== Problem requirements ==
Beginning at the line that holds "Image resolution: width=1568", repeat every line through the last line of the material, exactly, and drop any pictures.

BEGIN

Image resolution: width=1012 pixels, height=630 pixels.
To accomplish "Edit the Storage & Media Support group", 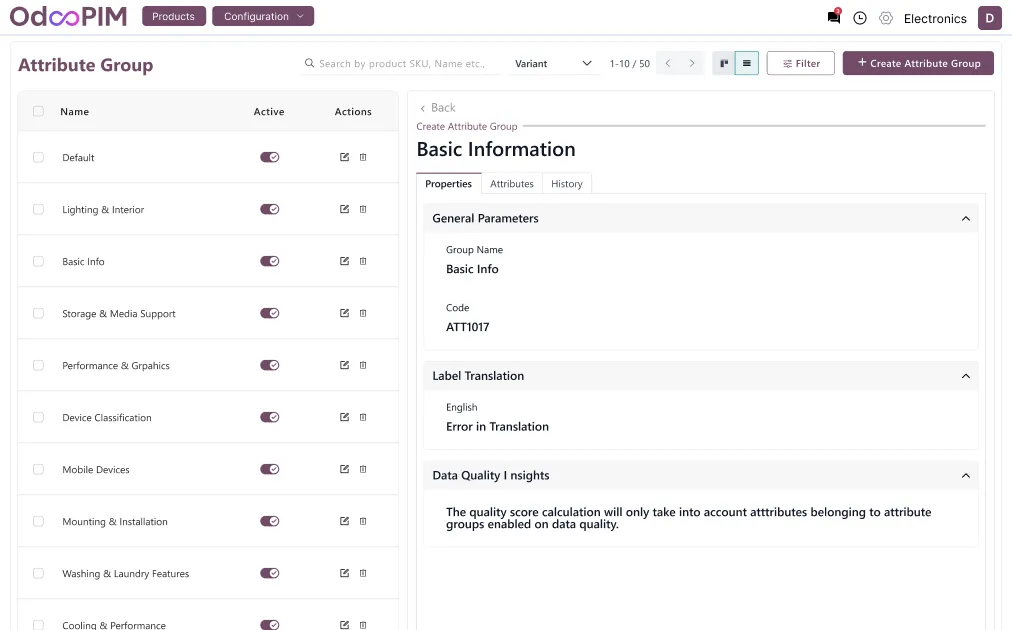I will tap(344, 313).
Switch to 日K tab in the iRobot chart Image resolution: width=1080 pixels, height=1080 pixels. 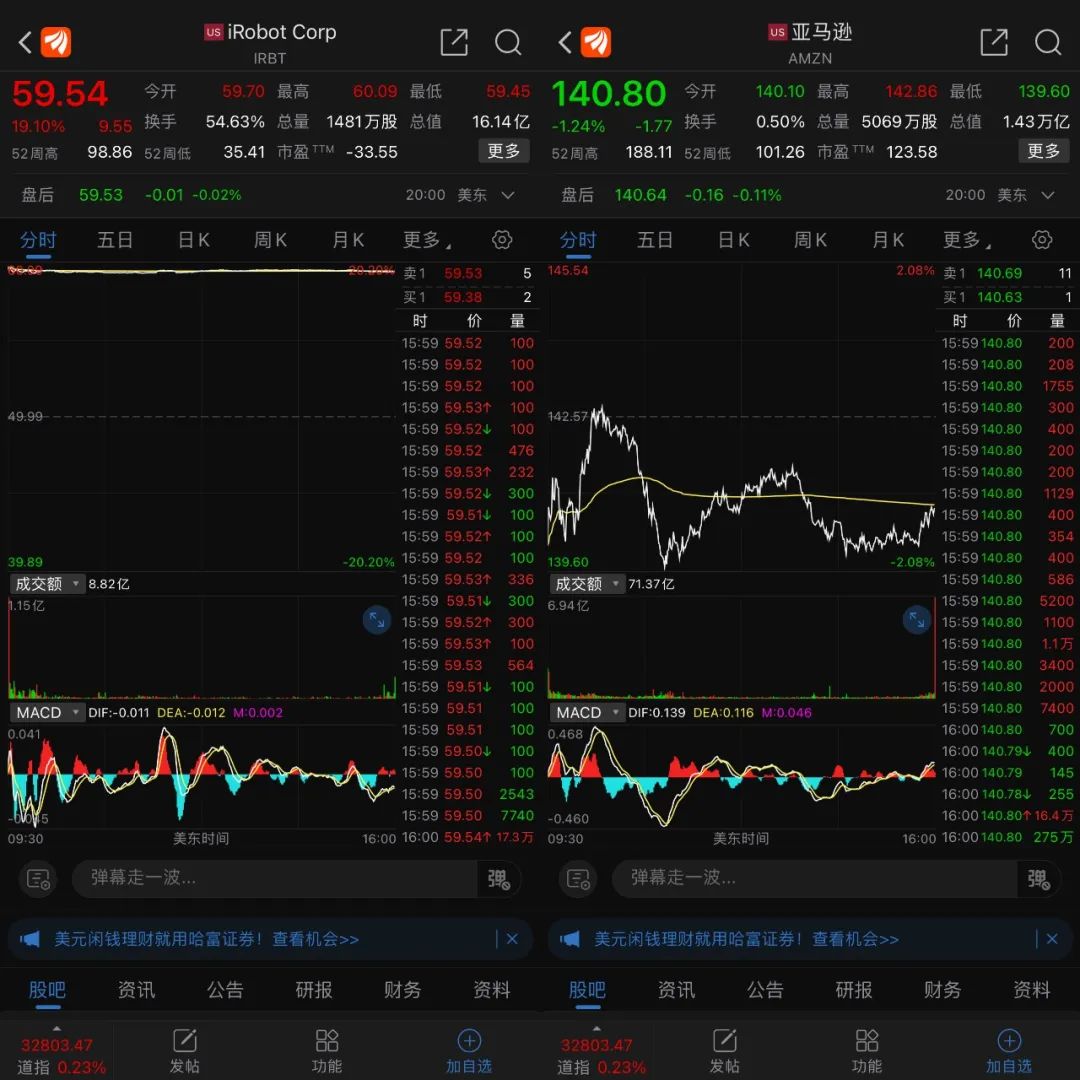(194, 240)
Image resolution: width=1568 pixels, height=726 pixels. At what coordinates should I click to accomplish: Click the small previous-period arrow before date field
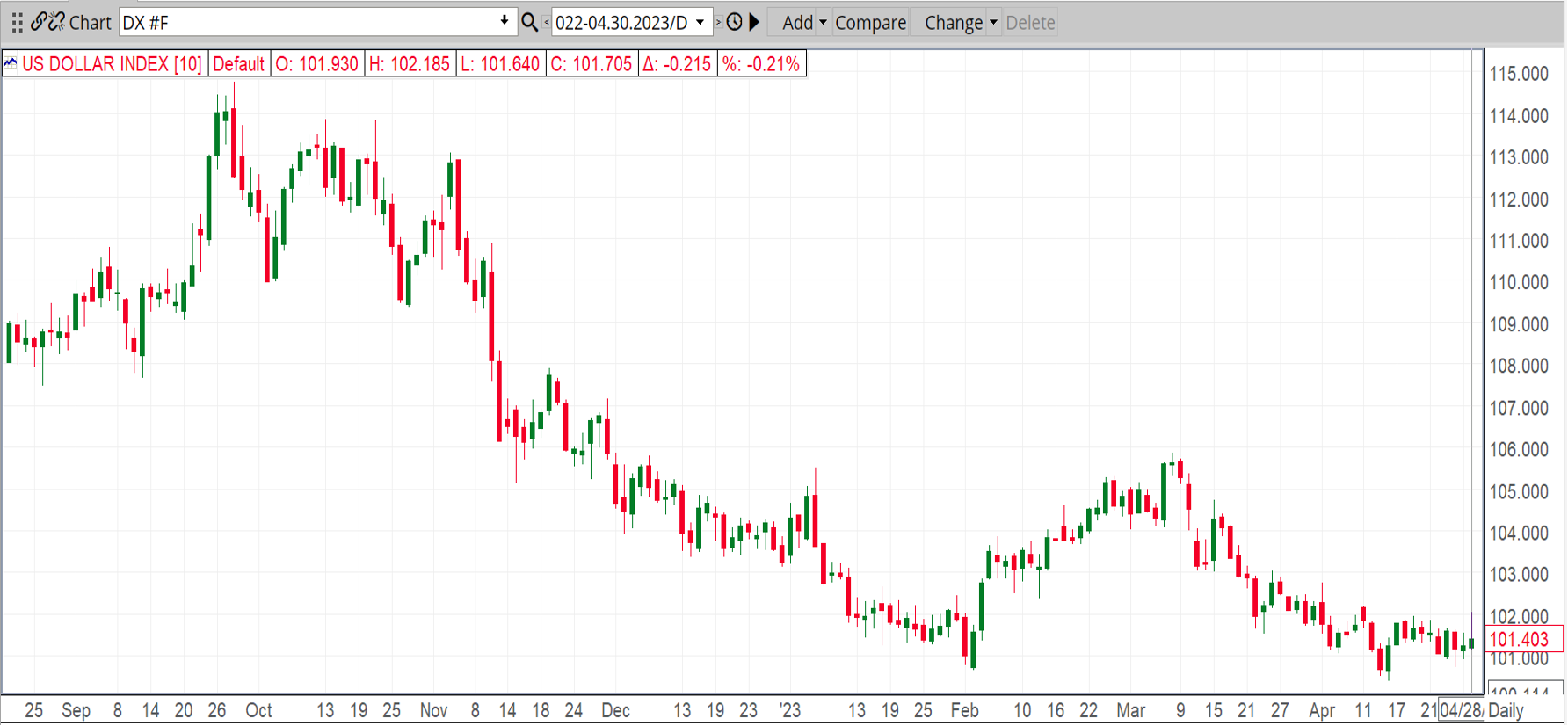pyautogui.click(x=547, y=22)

END

== Final answer ==
Image resolution: width=1568 pixels, height=726 pixels. At what coordinates should I click to accomplish: Click the small previous-period arrow before date field
pyautogui.click(x=547, y=22)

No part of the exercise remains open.